Village in Somerset, England

South Cadbury is a village in the civil parish of South Cadbury and Sutton Montis, in the Somerset district of the ceremonial county of Somerset, England. The parish includes the village of Sutton Montis.

It is famous as the location of the hill fort of Cadbury Castle, thought by some to be King Arthur's Camelot.

==History==

The name Cadbury means Cada's fort and refers to Cadbury Castle, which is immediately to the south west of the village. It is a vast Iron Age hill fort covering an area of around 20 acres (8 ha). The site has seen human occupation from Neolithic times until the late Saxon period. It was famously partially excavated by Leslie Alcock in the 1960s, when, amongst other things, an Arthurian period feasting hall was discovered. Since John Leland made reference to local traditions of a connection with King Arthur in the 16th century, there has been widespread speculation that this was the location of Camelot. King Arthur's Well sits at the foot of the hill and the local public house, the Red Lion, was renamed The Camelot when it was remodelled in 2004.

In the Domesday Book of 1086 the manor is recorded as held by Turstin FitzRolf.

The parish was part of the hundred of Catsash.

=== Civil parish ===
On 1 April 1933, part of the parish of Sutton Montis was merged with South Cadbury, on 1 January 2015 the merged parish was renamed "South Cadbury & Sutton Montis". In 1931 the parish of South Cadbury (prior to the merge) had a population of 146.

==Governance==

The parish council has responsibility for local issues, including setting an annual precept (local rate) to cover the council's operating costs and producing annual accounts for public scrutiny. The parish council evaluates local planning applications and works with the local police, district council officers, and neighbourhood watch groups on matters of crime, security, and traffic. The parish council's role also includes initiating projects for the maintenance and repair of parish facilities, as well as consulting with the district council on the maintenance, repair, and improvement of highways, drainage, footpaths, public transport, and street cleaning. Conservation matters (including trees and listed buildings) and environmental issues are also the responsibility of the council.

For local government purposes, since 1 April 2023, the parish comes under the unitary authority of Somerset Council. Prior to this, it was part of the non-metropolitan district of South Somerset (established under the Local Government Act 1972). It was part of Wincanton Rural District before 1974.

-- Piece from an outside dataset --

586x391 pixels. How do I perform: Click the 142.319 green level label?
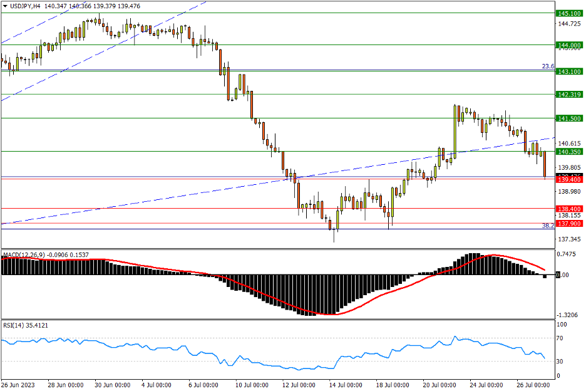point(570,95)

It is also part of the Glastonbury and Somerton county constituency represented in the House of Commons of the Parliament of the United Kingdom. It elects one Member of Parliament (MP) by the first past the post system of election.

==Geography==

South Cadbury is located at , 7.5 miles (12 km) north-east of Yeovil. The village lies just south of the main A303 road from London to the south-west of England, which runs through the north of the civil parish. As well as South Cadbury itself, the parish includes the village of Sutton Montis to the south of Cadbury Hill. This is one of three large hills in the centre and south-eastern portion of the parish, the others being Littleton Hill and the Beacon. There is a hill fort on Cadbury Hill and a disused quarry on Littleton Hill. South Cadbury is part of the Castle Cary ward, which elects two councillors to Somerset Council.

==Religious sites==
The South Cadbury parish church of St Thomas à Becket is dedicated to Thomas Becket. It largely dates from the 13th and 15th centuries, but was widely restored in 1874. Many of the fittings date from this time. However, it does boast a 15th-century roof, with angel brackets and carved bosses, and an early wall painting of St Thomas. The church is a Grade II* listed building. The 18th century poet and satirist, Charles Churchill was at one time curate at South Cadbury.

Sutton Montis parish church is dedicated to the Holy Trinity. It has Saxon origins and includes surviving work of the 12th century. It is a Grade I listed building.

==Notable residents==
- Herbert Pitman (1877–1961), Merchant Navy Officer and third officer on the RMS Titanic.